Voilà ce que doit être notre congrès. N'en n'ayez pas peur. Investissez vous dans ce débat. Faites en sorte qu'il soit la meilleure image pour le parti socialiste et faisons aussi effort entre nous de nous respecter. Et, la meilleure façon de nous respecter, c'est de respecter le vote des militants. Parce que, dans un parti démocratique comme le nôtre, quand les militants ont voté, c'est la règle commune. Cela aurait dû l'être après notre référendum interne, cela ne l'a pas été et je l'ai regretté. Cela doit l'être pour notre congrès et pour la désignation de notre candidat ou de notre candidate à l'élection présidentielle. C'est pourquoi, je souhaite que dans le congrès du Mans il y ait une motion -vous choisirez laquelle- qui rentre majoritaire au congrès, comme cela à la Commission des résolutions, la nuit, il n'y aura pas de petits arrangements ou de grands compromis. Chacun saura à l'ouverture du congrès qui dirigera le Parti socialiste, sur quelle orientation et avec quelle stratégie. C'est aussi cela la démocratie. Ce que je sais, c'est que quelle que soit la ligne qui sera choisie par les militants, je serai à ma place comme socialiste derrière la ligne du parti socialiste. La ligne majoritaire du parti socialiste doit être la ligne de tout le parti socialiste. C'est comme cela que l'on pourra rassembler les socialistes et rassembler la gauche.
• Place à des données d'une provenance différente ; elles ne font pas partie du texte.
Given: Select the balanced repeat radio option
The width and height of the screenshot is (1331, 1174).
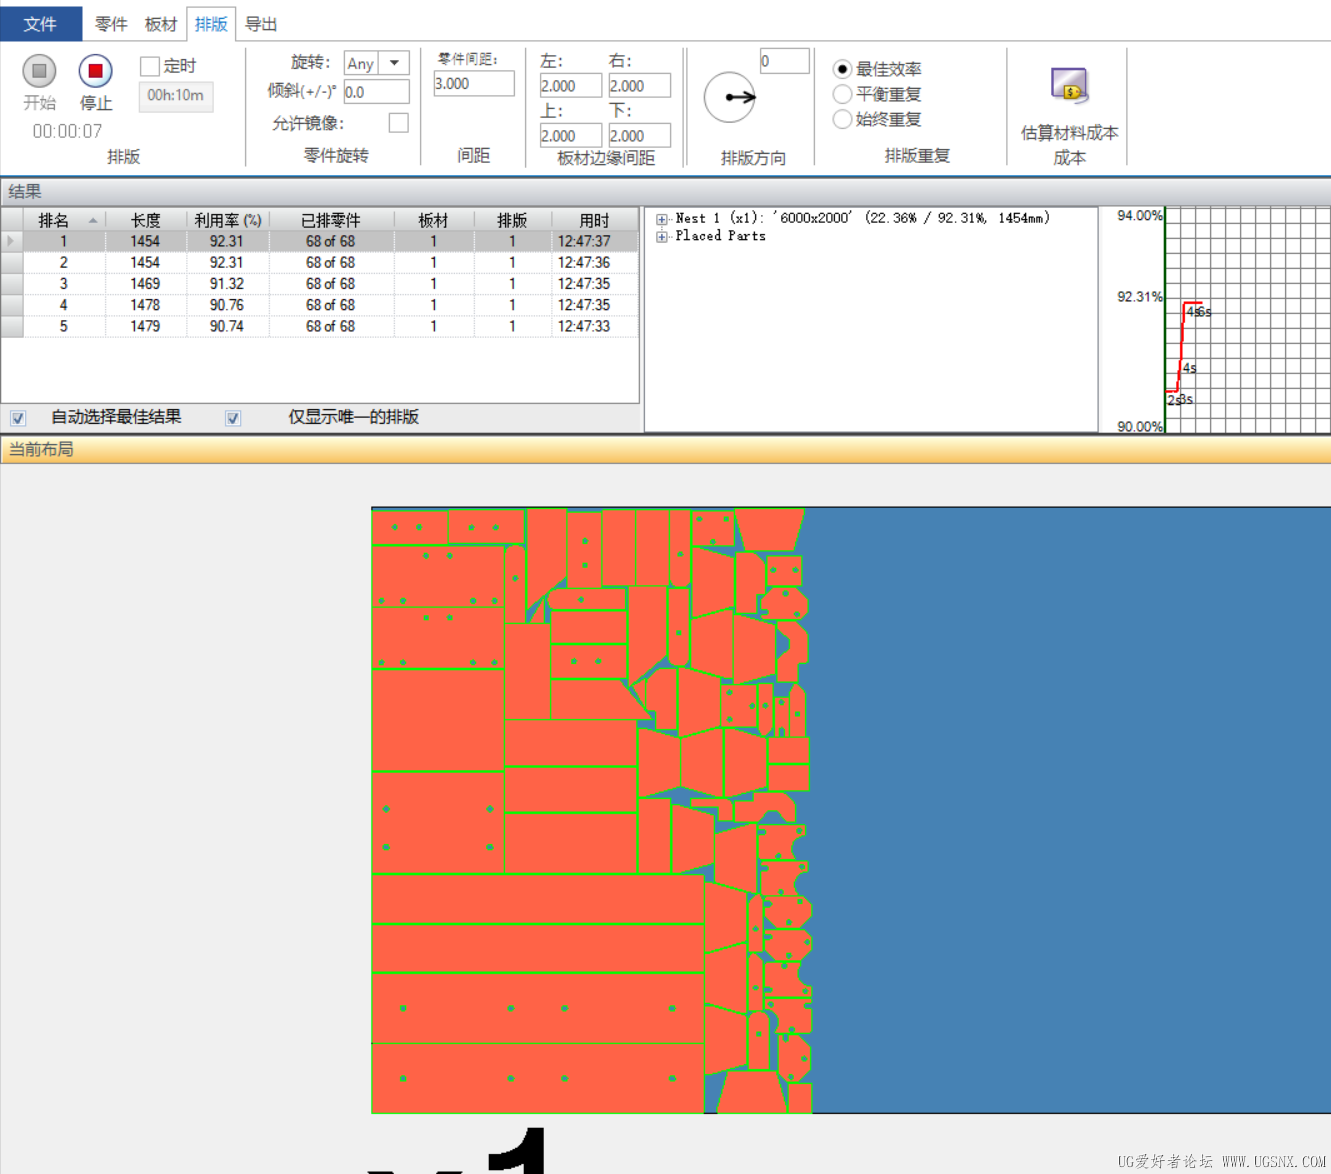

Il nous reste peu de temps, 18 mois à peine, pour forger nos propositions, peu de temps pour rassembler la gauche ; mais il nous en reste suffisamment pour être conscients aussi de nos exigences.
J'ai confiance en vous. Je sais que les socialistes comprennent l'attente qui est portée sur eux. Nos concitoyens nous demandent d'être au rendez-vous de 2007. Ils savent que vous allez décider, car c'est vous qui allez décider, là, au mois de novembre prochain, ce que doit être la stratégie du parti socialiste. Vous ferez ce choix non pas en fonction de vos amitiés ou de vos impressions de militants, mais en citoyen. Ce que vous déciderez au congrès du Mans va également décider de la configuration de la gauche et de la capacité de la gauche à gagner 2007.
Faites en sorte, par votre vote, votre implication, votre militantisme, de donner au parti socialiste la force nécessaire. Faites en sorte que la gauche puisse se rassembler au printemps 2006. Faites en sorte que, le moment venu, nous désignions notre candidate ou notre candidat avec un projet capable de convaincre les Français, et alors vous aurez fait votre devoir de socialistes et vous aurez donné à notre pays l'espérance qui lui manque aujourd'hui.
Soyons au rendez-vous de 2007 parce que si nous ne demandons pas la lune à travers notre programme, nous voulons une terre différente, une Europe différente, une France différente et c'est vous, les socialistes, qui avez la réponse.